The international Healthy Stomach Initiative group's 16 gastroenterology experts from 12 countries came to the same conclusions. Biomarker tests can be used to diagnose and screen atrophic gastritis and related risks in both asymptomatic patients and patients with abdominal discomfort (www.biohithealthcare.com: Investors/ Stock Exchange Releases: 17/02/2012 Biohit Oyj’s GastroPanel biomarker test recommended). According to the taskforce, GastroPanel biomarker tests, unlike the Helicobacter pylori examination tests still in use, reliably diagnose the most significant risk conditions of the acid-free stomach (atrophic gastritis). With the help of the GastroPanel test, patients can be referred to appropriate further examinations, therapy and treatment. At the same time it is also possible to reliably diagnose patients who have a “healthy” stomach, i.e. patients who do not have H. pylori infection and/or atrophic gastritis.

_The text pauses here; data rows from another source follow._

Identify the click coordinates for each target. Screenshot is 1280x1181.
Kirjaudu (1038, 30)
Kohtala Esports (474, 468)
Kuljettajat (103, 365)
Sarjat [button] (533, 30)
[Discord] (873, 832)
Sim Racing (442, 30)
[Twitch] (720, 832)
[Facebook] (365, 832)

An IARC (WHO agency on cancer research) classification of October 2009 states that acetaldehyde in alcoholic beverages and naturally generated in alcohol is a group 1 carcinogen and is therefore as carcinogenic as H. pylori, asbestos, formaldehyde and benzene. GastroPanel biomarker tests reliably detect an anacidic stomach which is the major risk factor of gastric cancer. In addition, recent studies show that acetaldehyde generated in an anacidic stomach is a significant reason for gastric and oesophageal cancer risk associated with the condition. Microbes from the mouth can colonise an acid-free stomach and produce carcinogenic acetaldehyde from sugar and alcohol. According to gene studies this is one of the major risk factors of gastric and oesophageal cancer. The risk can be reduced with the help of another Finnish innovation - prescription-free Acetium capsules, which are taken during food and alcohol consumption, to bind (neutralise) carcinogenic acetaldehyde in the stomach.
Literature:
1. Malfertheiner P et al. Management of Helicobacter pylori infection--the Maastricht IV/ Florence Consensus Report. http://gut.bmj.com on May 18, 2012. European H. pylori Study Group, ESPSG.
2. Agréus L et al. Rationale in diagnosis and screening of atrophic gastritis with stomach-specific plasma biomarkers. Scand J Gastroenterol 2012;47:136-47.
3. World Health Organisation WHO, 2009. www.iarc.fr/en/media-centre/pr/2009/pdfs/pr196_E.pdf.